12. De kandidaat kan een begripsanalyse maken van het begrip tolerantie. Hij kan daarbij:
a) verschillende betekenissen van het begrip aangeven
b) uitleggen welke betekenis het begrip vervult in het huidige discours, aangeven
hoe het begrip elementen van huichelarij kan bevatten en aangeven hoe het begrip uiteindelijk
kan leiden tot cynisme
c) historische verwante en relevante begrippen aangeven
d) een vergelijking maken tussen premoderne en moderne opvattingen van het begrip
e) een evaluatie geven van de analyse.
13. De kandidaat kan met behulp van de begripsanalyse aangeven welk verband er kan
bestaan tussen deugdethiek en een praktijk van tolerantie.
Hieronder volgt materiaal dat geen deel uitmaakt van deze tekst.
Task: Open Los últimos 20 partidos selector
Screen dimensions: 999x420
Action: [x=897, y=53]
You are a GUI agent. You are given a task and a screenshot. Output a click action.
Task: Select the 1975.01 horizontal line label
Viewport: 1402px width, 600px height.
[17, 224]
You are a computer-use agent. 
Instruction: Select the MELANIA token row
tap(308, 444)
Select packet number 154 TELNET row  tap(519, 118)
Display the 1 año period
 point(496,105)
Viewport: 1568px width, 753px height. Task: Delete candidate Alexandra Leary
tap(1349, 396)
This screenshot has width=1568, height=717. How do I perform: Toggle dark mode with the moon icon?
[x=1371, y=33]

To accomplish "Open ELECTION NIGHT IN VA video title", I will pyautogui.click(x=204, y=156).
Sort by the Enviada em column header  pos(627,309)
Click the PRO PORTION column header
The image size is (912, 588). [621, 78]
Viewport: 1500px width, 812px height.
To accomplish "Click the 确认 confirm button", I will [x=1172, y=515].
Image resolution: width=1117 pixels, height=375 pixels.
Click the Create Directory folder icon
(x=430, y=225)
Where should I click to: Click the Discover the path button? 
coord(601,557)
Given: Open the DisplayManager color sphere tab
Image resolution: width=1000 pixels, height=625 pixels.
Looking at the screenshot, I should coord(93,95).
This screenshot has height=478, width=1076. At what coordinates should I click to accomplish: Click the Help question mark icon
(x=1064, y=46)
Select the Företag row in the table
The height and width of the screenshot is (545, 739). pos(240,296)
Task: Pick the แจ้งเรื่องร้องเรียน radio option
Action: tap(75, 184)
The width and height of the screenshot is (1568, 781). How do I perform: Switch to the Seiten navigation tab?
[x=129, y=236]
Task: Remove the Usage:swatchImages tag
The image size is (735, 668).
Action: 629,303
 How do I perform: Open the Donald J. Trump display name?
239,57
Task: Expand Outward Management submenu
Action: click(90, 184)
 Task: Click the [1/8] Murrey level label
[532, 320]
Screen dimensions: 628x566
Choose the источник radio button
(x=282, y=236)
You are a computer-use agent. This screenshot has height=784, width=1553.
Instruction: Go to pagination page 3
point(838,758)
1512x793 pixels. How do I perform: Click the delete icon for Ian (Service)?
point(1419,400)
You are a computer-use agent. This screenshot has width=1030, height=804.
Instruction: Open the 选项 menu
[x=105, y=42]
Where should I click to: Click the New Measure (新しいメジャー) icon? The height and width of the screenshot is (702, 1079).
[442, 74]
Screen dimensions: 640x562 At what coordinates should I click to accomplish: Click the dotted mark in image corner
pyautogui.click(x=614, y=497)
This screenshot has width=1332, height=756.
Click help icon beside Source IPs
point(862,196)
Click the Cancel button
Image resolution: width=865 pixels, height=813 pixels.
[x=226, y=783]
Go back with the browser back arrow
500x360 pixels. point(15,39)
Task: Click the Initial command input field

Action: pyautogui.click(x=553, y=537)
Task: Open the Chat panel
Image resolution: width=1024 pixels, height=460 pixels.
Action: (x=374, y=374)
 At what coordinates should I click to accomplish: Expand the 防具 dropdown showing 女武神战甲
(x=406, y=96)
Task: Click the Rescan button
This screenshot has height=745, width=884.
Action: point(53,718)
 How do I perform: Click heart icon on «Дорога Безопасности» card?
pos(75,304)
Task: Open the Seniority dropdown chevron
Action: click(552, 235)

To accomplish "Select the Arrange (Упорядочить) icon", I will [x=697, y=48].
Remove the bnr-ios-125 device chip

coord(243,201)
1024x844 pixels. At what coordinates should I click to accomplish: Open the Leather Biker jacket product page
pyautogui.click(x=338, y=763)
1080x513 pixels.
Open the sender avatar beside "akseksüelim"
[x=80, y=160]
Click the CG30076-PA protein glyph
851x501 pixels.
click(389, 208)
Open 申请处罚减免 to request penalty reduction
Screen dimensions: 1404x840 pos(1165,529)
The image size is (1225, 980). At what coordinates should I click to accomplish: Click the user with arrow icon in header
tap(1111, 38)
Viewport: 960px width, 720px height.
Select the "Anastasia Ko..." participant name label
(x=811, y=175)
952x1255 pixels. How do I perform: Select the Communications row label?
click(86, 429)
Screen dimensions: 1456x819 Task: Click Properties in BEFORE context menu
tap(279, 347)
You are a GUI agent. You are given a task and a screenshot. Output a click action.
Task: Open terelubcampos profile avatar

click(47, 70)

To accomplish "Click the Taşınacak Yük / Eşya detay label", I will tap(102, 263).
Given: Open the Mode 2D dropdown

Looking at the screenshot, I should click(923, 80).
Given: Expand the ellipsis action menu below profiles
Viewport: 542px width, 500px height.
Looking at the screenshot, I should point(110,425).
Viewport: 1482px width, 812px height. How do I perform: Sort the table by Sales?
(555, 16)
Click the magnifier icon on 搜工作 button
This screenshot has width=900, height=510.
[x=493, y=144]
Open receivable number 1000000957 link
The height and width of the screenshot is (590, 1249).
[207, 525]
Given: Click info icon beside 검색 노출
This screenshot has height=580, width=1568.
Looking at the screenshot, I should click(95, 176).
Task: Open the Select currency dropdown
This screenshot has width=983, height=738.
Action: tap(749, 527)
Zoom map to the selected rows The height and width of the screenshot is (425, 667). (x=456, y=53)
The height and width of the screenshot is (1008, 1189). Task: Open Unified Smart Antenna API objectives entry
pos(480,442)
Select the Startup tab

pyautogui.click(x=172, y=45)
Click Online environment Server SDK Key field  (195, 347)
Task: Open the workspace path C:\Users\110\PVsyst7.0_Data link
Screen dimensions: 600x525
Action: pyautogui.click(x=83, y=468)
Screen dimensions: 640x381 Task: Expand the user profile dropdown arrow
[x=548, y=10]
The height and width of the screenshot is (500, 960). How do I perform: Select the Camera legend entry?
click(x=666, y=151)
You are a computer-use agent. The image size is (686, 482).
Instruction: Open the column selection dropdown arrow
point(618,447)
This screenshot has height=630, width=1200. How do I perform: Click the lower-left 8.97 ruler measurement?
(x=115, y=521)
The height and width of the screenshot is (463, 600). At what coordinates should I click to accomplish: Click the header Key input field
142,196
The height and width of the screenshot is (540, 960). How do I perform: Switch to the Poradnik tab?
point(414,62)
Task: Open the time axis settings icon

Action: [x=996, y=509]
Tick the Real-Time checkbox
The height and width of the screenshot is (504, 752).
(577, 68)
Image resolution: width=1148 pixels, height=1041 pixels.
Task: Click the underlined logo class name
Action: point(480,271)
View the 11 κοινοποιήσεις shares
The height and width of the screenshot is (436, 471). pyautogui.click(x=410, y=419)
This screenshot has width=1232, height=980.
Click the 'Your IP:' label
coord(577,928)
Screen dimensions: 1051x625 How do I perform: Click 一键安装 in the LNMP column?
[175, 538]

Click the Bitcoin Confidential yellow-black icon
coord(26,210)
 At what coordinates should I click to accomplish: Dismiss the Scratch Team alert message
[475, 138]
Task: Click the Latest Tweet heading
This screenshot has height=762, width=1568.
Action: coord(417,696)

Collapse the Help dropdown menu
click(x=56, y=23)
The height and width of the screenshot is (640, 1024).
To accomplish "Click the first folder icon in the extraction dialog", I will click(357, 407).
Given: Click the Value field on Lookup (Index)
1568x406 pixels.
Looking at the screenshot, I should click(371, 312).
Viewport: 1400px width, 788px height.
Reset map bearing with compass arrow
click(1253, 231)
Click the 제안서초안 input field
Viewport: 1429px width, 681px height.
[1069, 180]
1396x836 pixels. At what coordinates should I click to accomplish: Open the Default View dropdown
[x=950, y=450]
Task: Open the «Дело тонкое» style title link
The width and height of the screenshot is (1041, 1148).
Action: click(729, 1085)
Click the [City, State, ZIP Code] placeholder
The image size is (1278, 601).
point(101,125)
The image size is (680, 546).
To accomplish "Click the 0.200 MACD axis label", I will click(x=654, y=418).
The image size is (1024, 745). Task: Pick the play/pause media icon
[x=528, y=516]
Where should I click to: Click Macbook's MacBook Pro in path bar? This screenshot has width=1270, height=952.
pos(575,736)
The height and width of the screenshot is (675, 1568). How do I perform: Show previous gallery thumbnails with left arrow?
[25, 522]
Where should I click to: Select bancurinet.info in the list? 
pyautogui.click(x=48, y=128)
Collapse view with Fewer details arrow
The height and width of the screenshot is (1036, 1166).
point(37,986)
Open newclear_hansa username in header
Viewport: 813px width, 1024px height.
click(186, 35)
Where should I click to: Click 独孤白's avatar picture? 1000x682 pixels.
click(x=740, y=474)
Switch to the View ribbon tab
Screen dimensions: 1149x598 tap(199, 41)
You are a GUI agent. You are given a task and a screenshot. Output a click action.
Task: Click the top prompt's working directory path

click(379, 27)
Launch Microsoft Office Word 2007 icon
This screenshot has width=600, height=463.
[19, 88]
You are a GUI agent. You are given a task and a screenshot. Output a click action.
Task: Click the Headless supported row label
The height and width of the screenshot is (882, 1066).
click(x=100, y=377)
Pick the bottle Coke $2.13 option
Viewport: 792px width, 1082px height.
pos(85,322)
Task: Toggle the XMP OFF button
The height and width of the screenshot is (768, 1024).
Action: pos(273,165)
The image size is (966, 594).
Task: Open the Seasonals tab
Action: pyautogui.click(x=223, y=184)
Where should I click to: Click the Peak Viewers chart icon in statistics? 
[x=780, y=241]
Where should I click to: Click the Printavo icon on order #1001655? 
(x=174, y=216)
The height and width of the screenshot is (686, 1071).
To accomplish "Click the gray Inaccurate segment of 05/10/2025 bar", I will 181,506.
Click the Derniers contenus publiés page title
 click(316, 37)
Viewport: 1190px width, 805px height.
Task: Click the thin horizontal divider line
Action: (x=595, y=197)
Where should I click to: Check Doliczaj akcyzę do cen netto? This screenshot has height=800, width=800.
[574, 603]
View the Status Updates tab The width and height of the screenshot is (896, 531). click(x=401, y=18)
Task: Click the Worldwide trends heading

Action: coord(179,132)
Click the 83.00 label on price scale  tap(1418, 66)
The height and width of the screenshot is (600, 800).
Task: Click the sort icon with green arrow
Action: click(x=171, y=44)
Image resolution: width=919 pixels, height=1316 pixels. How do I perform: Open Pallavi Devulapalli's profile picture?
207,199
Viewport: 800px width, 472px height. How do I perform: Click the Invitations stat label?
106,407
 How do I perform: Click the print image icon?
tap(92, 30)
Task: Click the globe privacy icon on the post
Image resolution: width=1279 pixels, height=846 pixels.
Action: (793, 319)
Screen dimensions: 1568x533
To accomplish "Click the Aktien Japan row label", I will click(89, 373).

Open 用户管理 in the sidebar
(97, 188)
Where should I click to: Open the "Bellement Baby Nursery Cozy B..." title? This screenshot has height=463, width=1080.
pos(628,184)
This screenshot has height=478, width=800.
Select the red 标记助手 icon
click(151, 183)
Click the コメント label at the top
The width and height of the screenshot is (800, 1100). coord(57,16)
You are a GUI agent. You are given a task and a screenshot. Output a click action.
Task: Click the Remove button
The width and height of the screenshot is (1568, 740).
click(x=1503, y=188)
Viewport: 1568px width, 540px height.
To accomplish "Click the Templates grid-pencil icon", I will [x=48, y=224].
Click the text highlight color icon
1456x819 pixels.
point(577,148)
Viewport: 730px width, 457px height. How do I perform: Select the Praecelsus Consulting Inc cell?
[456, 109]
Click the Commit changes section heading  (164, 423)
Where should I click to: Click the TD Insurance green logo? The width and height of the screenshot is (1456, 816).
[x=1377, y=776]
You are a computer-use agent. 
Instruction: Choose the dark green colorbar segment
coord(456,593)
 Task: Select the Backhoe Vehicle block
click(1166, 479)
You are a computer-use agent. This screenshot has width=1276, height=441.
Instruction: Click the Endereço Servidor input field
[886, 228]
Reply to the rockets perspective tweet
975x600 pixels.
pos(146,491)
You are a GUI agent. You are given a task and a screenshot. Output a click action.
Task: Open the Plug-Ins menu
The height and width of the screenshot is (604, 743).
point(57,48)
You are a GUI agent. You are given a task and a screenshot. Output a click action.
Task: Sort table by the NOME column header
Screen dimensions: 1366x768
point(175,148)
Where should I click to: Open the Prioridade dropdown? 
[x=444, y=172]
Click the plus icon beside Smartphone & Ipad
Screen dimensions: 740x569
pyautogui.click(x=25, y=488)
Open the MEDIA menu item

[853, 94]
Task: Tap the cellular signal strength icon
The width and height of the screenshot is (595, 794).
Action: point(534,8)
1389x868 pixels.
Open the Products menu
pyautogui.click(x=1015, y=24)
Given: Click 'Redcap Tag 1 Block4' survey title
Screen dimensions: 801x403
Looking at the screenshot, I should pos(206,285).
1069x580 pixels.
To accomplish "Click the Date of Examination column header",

14. De kandidaat kan demonstreren hoe ten aanzien van een vraagstuk uit de multiculturele
samenleving tolerantie in de gangbare zin en tolerantie in de deugdethische zin tot
een fundamenteel ander resultaat leiden.
15. De kandidaat kan een begripsanalyse maken van het begrip vriendschap. Hij kan
daarbij de analyse onderbouwen met argumenten en illustraties. Tevens kan hij deze
analyse evalueren.
16. De kandidaat kan de deugdethische benadering van vriendschap van Aristoteles weergeven
en vergelijken met de eerder genoemde analyses.
17. De kandidaat kan voorbeelden geven uit literatuur, film, schilderkunst of drama
waarin vriendschap als optimale deugd wordt beschouwd en daar tevens een standpunt
over innemen.
18. De kandidaat kan een begripsanalyse maken van het begrip vergeving. Hij kan bij
deze analyse de begrippen dader, slachtoffer, schuld, berouw en schaamte betrekken.
19. De kandidaat kan de deugd 'vergeving' betrekken op de vraag naar de morele verantwoordelijkheid
van staten ten aanzien van historische of actuele gebeurtenissen. Hij kan daarbij
tevens een beargumenteerd standpunt innemen.
20. De kandidaat kan een oordeel geven over de vraag in welke mate deugdethiek een
bijdrage kan leveren aan de praktijk van opvoeding en onderwijs. Hij kan daarbij een
beargumenteerd standpunt innemen over de (on) wenselijkheid van een morele vorming
gericht op het aanleren van deugden.